Spread your risk: Reconsidering the "quarter acre" dream from an evolutionary perspective

Montgomery, Roy L.
Date
2015-04
Type
Conference Contribution - published
Fields of Research
ANZSRC::1205 Urban and Regional Planning , ANZSRC::120504 Land Use and Environmental Planning
Abstract
Throughout changing economic and political circumstances private home ownership has been an aspirational constant in New Zealand since the start of European settlement. Housing shortages and lack of ready supplies of land for housing development have dominated public debate and government policies periodically over the past century and we appear to be in one of those pressure periods at the present time, especially in Auckland. Is it simply a matter of matching policies with social and market trends? According to Quotable Value New Zealand data average house size was 131.7m2 in 1900, falling back to 117.5m2 in 1950, due mainly to war-time and recessionary effects, and by 2010 this had increased to 205.3m2 (Quotable Value New Zealand, 2011). This trend towards increased dwelling size has not been accompanied by a growth in average section size: “In the same time period, average section size has dramatically shrunk. As a proportion of land use, the typical 1970s single story 120m2 house on a 1012m2 section (11.85% site coverage), has evolved into a house around 210m2 on a 450m2 site, (46% site coverage).” (Marriage, 2010, p. 1).
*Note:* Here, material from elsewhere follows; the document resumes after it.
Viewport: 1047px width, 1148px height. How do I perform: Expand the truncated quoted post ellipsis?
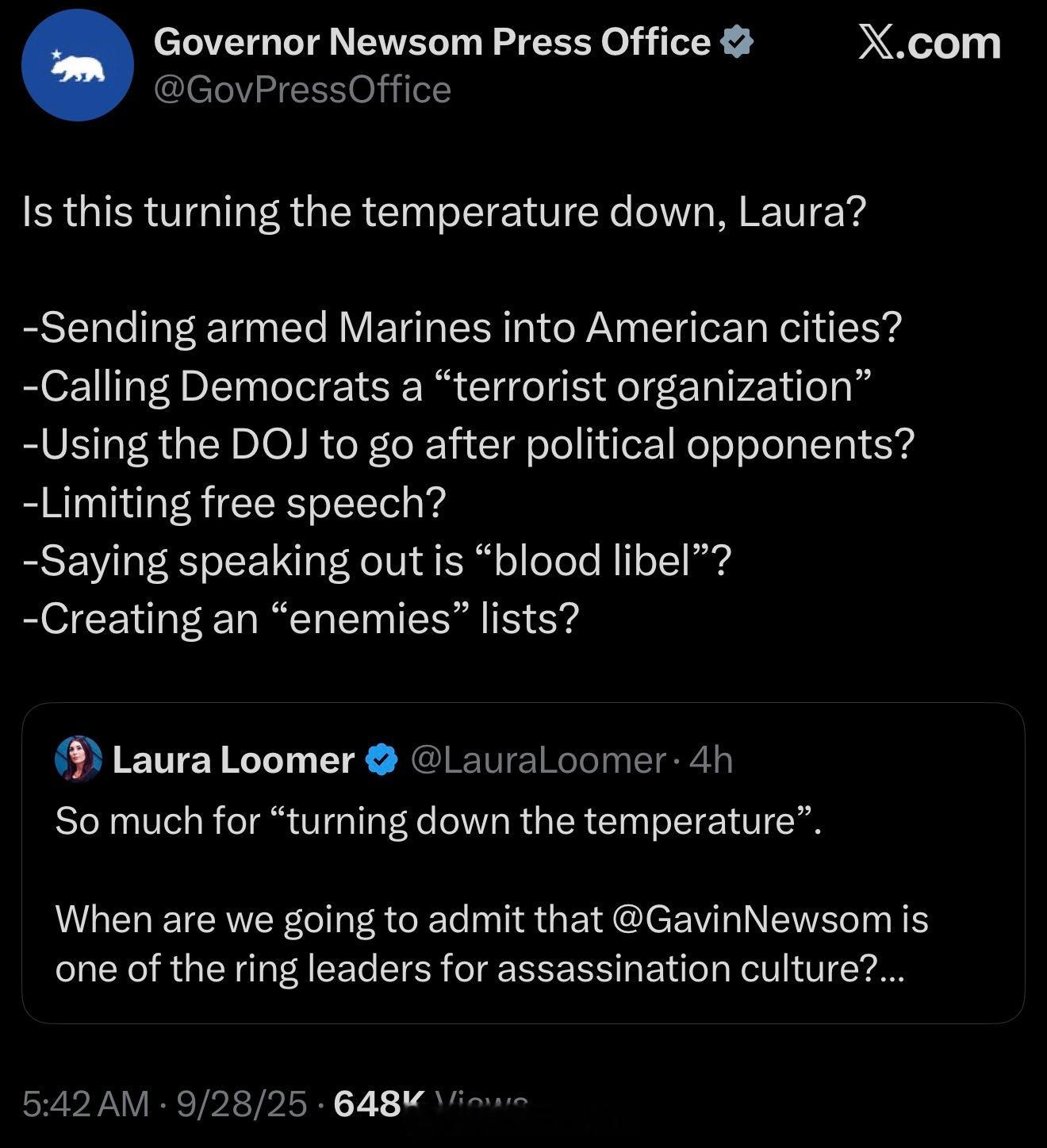point(892,969)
The “quarter acre” home ownership dream may have morphed into a “more house less land” aspiration but the attraction to privately owned property has not abated. Yet the nuclear family now seems an artefact of the twentieth century. What do trends in plot and dwelling size tell us? Are we now merely at the mercy of exorbitant land prices, slavish consumerism, demographic shifts, misguided land-use regulations, the future-proofing financial tactics of individual buyers? Alternatively, and changing site coverage ratios notwithstanding, do people aspire to private ownership of discrete land parcels as a way of spreading individual and collective risk because it makes sense from an evolutionary perspective? This paper argues for the latter interpretation. The paper also suggests that planning practice should take more seriously the concepts of prospect, refuge, hazard, affordance, complexity, coherence, legibility and mystery when setting rules and guidelines for the construction of both private and public “habitat.”